Co-founders John Flansburgh and John Linnell still lead the group with sharp timing and an easy command of the room. Even when Flansburgh paused to check notes near his amplifier, Linnell’s dry reply made clear the band was operating exactly as planned.
A 40-year catalog still lands like a punch line and a singalong
The show leaned on material from the band’s early years, including songs from the 1988 album Lincoln and the college-rock staple “Ana Ng.” But the audience also responded strongly to newer work from The World to Dig, the group’s 24th album, released in April.
That balance mattered. Flansburgh joked about the idea of playing new songs for a legacy-act crowd, then watched the fresh material hold its own. A cover of the Raspberries’ “Overnight Sensation (Hit Record)” and the absurdist single “Wu-Tang” both drew attention for their harmonies, melodies and tight band interplay.
The Vic show became a showcase for brass, banter and wildly elastic arrangements
Three horn players expanded the band’s sound throughout the night, pushing familiar songs into new territory. Saxophone, trumpet, euphonium and trombone added swing, brass-band lift and extra comic punch to performances of “Cowtown,” “Istanbul (Not Constantinople),” “Particle Man” and other favorites.

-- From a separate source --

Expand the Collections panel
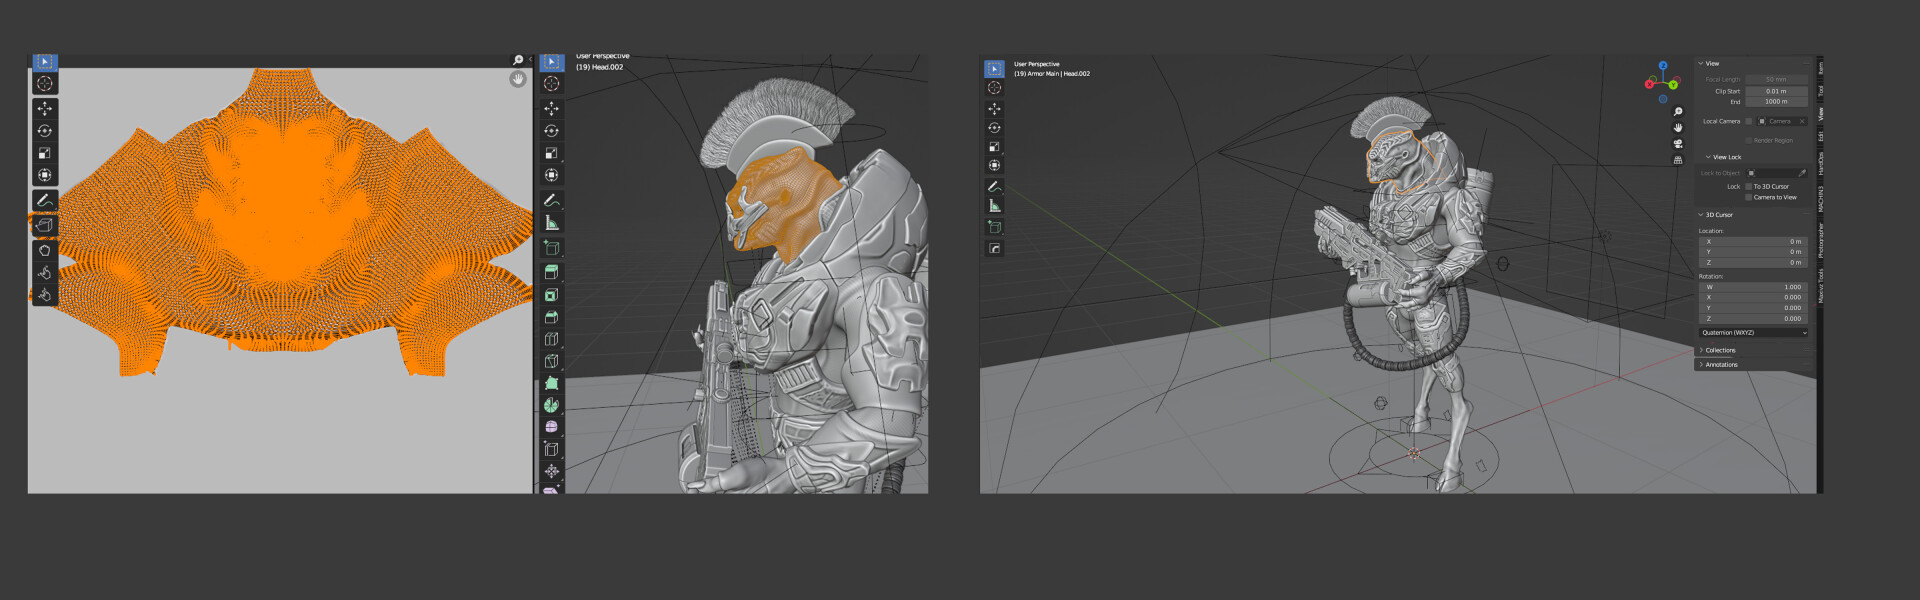Image resolution: width=1920 pixels, height=600 pixels. [1720, 350]
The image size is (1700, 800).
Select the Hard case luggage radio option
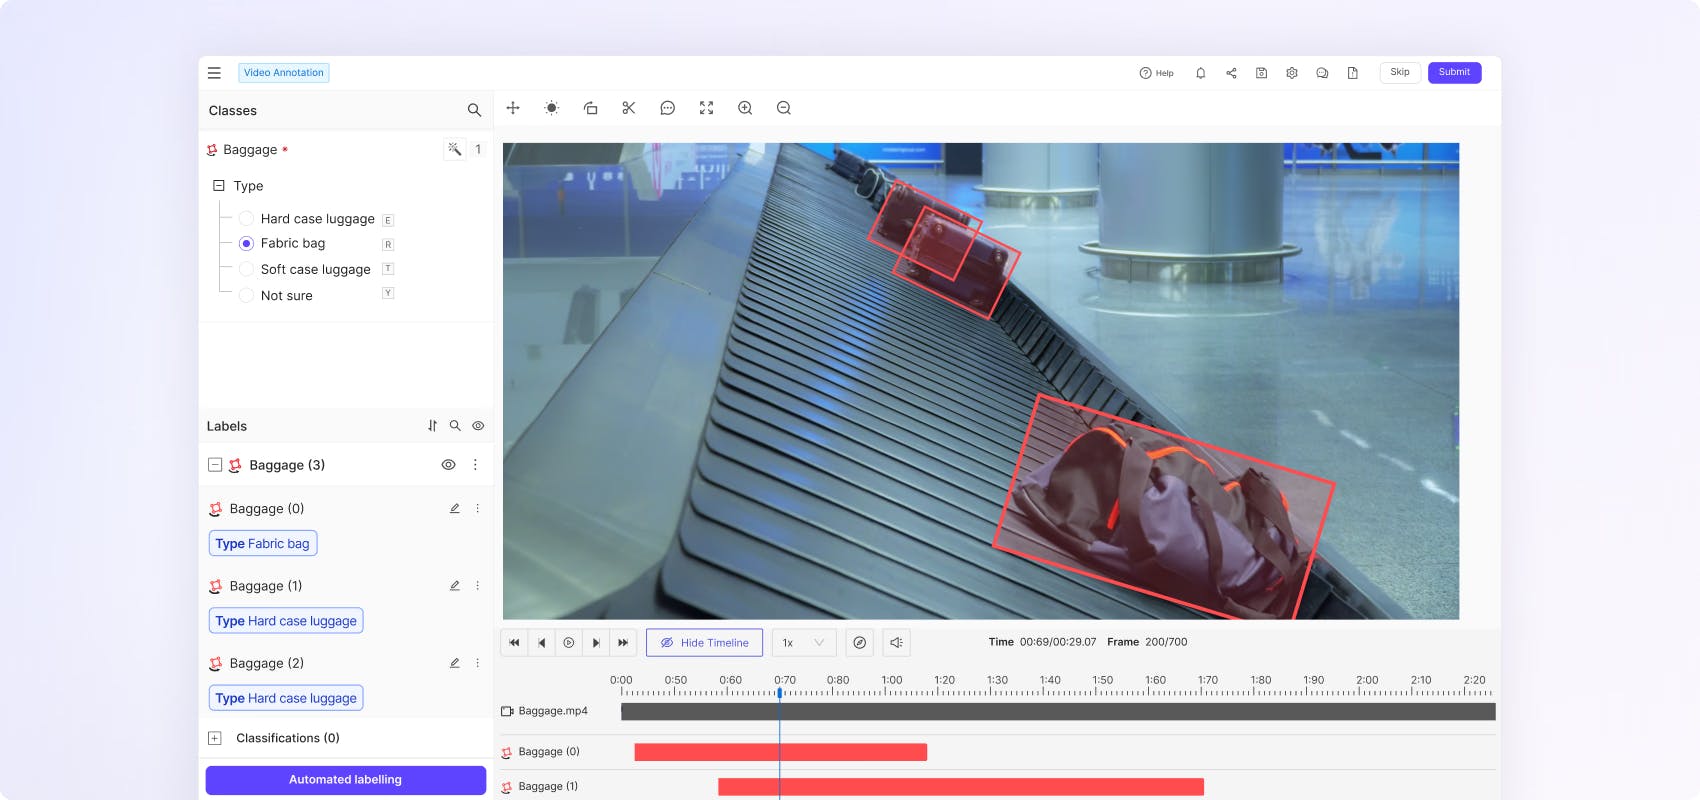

The stage banter was nearly a second act of its own. Flansburgh joked about splitting the concert into two sets and serving as the band’s own opening act, while also riffing on Chicago sports, museum visits and the crowd’s glasses-to-beards ratio. The jokes landed because the music stayed nimble and precise.
Chicago fans got a reminder that the duo’s offbeat spark still feels fresh
By the time the band closed with “Doctor Worm,” the room had been through brass flourishes, psychedelic detours, novelty snatches and crowd singalongs. That breadth is part of why They Might Be Giants continue to feel durable rather than nostalgic.
The Chicago run still had more to come, with Sunday tickets available at the time of writing. For fans, the Vic performance suggested the band remains a reliable live act: playful, musically disciplined and still able to turn absurdity into something surprisingly exuberant.